Records to process |
◆ ◆ ◆ ◆ ◆ ◆ ◆

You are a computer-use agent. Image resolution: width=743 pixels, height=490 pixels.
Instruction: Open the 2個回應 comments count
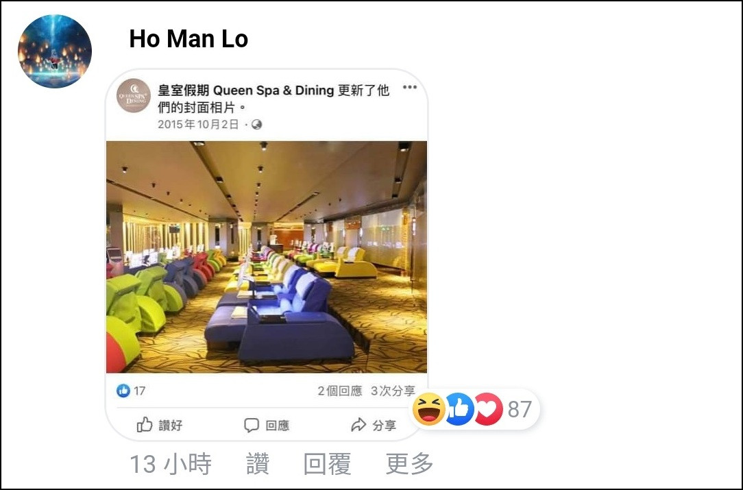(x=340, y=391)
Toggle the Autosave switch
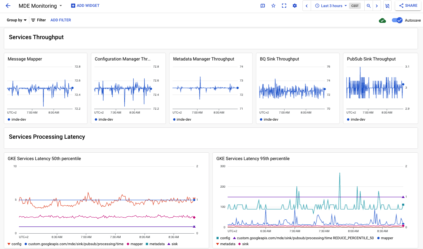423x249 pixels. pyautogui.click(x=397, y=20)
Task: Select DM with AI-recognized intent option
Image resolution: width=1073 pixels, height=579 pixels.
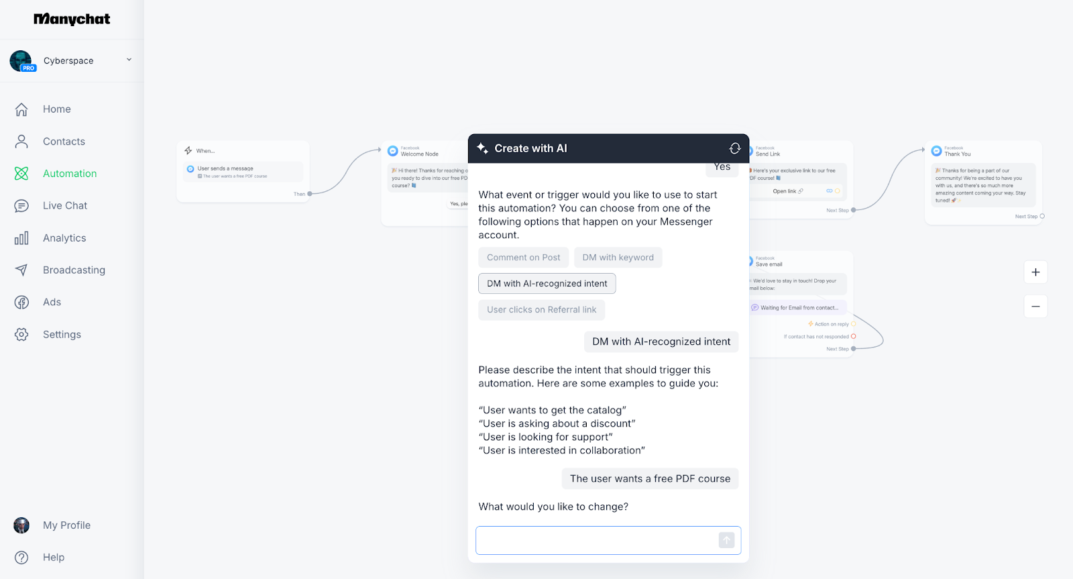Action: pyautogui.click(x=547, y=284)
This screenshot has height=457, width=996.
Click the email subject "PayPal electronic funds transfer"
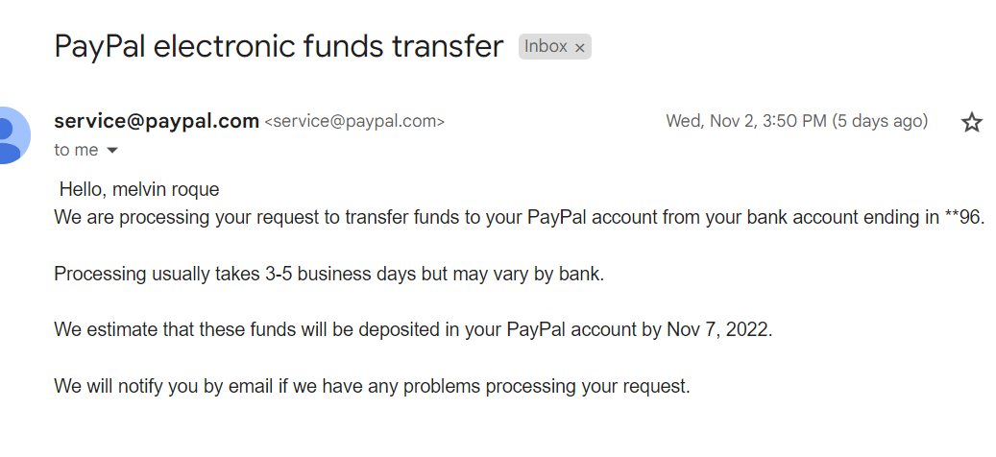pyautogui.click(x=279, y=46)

◆ ◆ ◆ ◆ ◆ ◆ ◆

Exercise aim |
Here the job is to print the data above exactly, except for any pictures.

Exercise solution |
You are a computer-use agent. Image resolution: width=743 pixels, height=490 pixels.
Instruction: Open the 2個回應 comments count
(x=340, y=391)
Toggle the Autosave switch
423x249 pixels. pyautogui.click(x=397, y=20)
Task: Select DM with AI-recognized intent option
Image resolution: width=1073 pixels, height=579 pixels.
Action: pyautogui.click(x=547, y=284)
This screenshot has height=457, width=996.
Click the email subject "PayPal electronic funds transfer"
pyautogui.click(x=279, y=46)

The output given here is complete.